**Problems to work on**
A) In the depression treatment article, which university is Klaus P. Ebmeier affiliated with?
B) Using the depression treatment article, explain why Tom Cruise publicly criticized Brooke Shields.
C) Continue the article on depression treatments from its final sentence.

**Text section**
------

Drugs, 'Shock Therapy' Beat Depression
Study Shows ECT and Antidepressants Are Effective Therapies
Jan. 12, 2006 - Some of the most maligned therapies for depression are also the most useful, say researchers whose review of depression treatments appears in the latest issue of The Lancet.
The researchers concluded that electroconvulsive therapy, once known as "shock treatment," and antidepressant drugs are the most effective treatments for moderate to severe depression.
Psychiatry professor Klaus P. Ebmeier, MD, of the University of Edinburgh and colleagues reviewed developments in depression research within the last five years, focusing on recent advances and controversies.
They found that most patients improve with current treatments, although depression remains a widely undertreated condition.
The Drug Debate
A spate of recent news reports has questioned both the usefulness and safety of drug treatments for depression.
One of the most widely reported was the public spat between actor Tom Cruise and actress Brooke Shields last summer. Cruise publicly criticized Shields for taking selective serotonin reuptake inhibitor (SSRI) antidepressants to treat her postpartum depression after the birth of her first child.

------

[Stored items]
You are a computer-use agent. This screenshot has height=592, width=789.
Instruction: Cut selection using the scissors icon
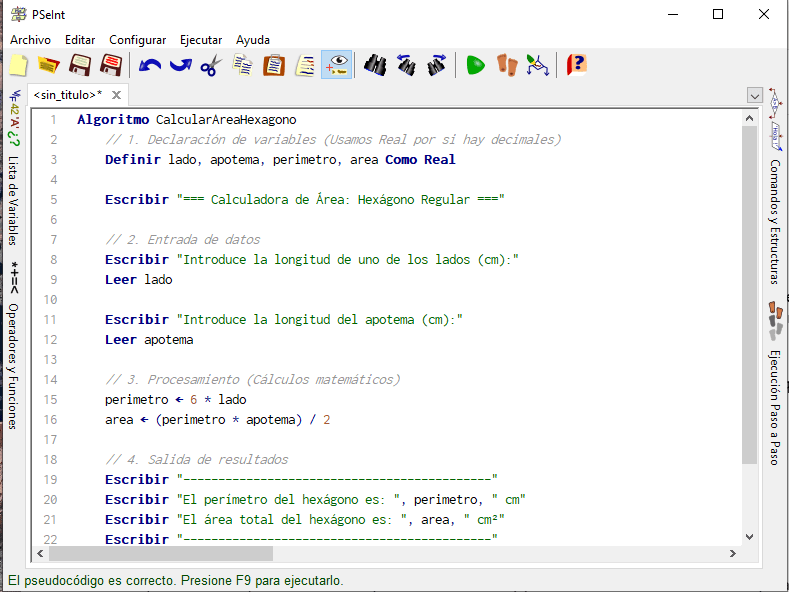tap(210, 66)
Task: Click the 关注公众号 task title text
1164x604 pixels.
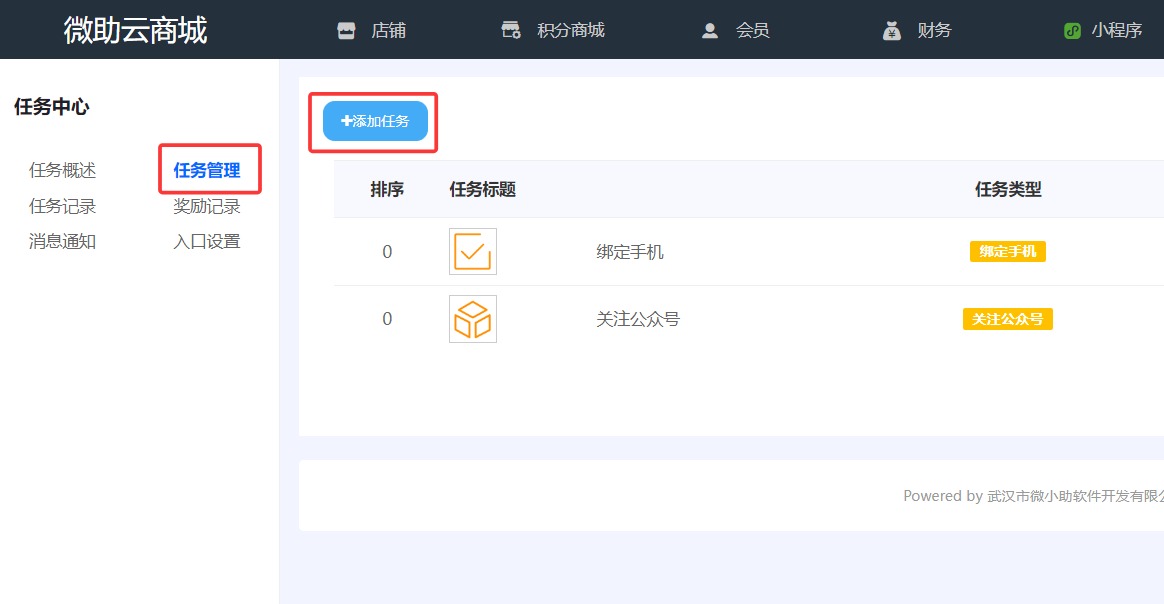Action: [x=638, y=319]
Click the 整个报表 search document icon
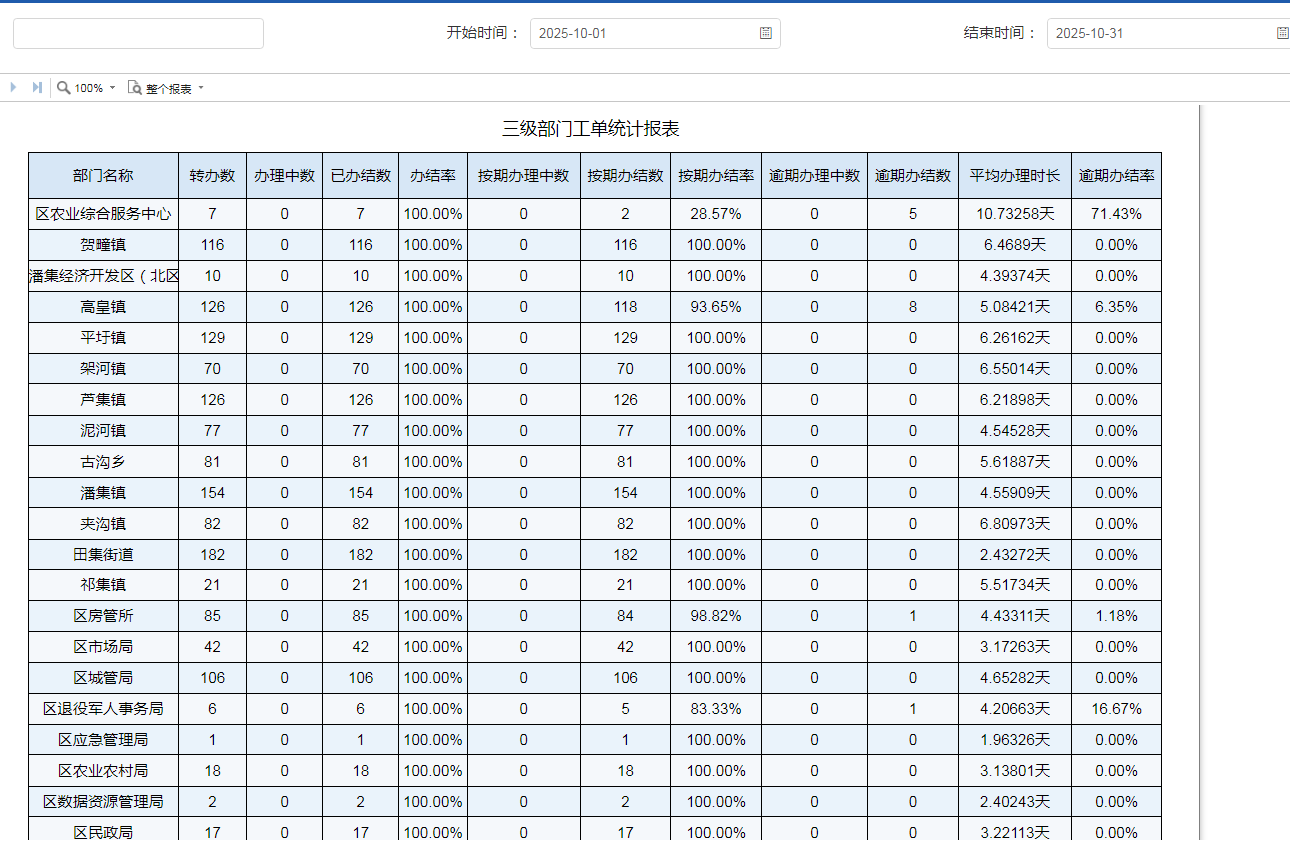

------

**Answers per task**
A) The University of Edinburgh.

B) Cruise criticized Shields because she took selective serotonin reuptake inhibitor (SSRI) antidepressants. She took them to treat her postpartum depression after the birth of her first child.

C)
Cruise called antidepressants "very dangerous" and claimed that there was no proof that chemical imbalances in the brain drive depression. Shields responded in a newspaper column, calling Cruise's assertions a "ridiculous rant."
Antidepressants and Suicide
Questions about whether SSRI use is associated with an increased risk of suicidal behavior in adults and children have also been much in the news.
Studies suggesting a link, especially in young people, prompted officials in the U.K. to conclude that antidepressants should not be used for the initial treatment of mild depression, and most SSRIs have been banned in Great Britain for use by children and teens.
In the U.S., the FDA ruled in 2004 that packaging for SSRI drugs must include a warning that patients taking them should be closely monitored for suicidal behavior.
Ebmeier and colleagues conclude that there is little unbiased scientific evidence to back up claims that the new-generation antidepressants are linked to suicides, adding that the moves by the regulatory agencies in the U.K. and U.S. are not justified.
"Recent moral panics about suicidal effects and dependence-inducing potential of antidepressants have tilted the balance of publicly perceived risk against them, but both their effectiveness and their ready availability make them the likely choice for most patients," they write.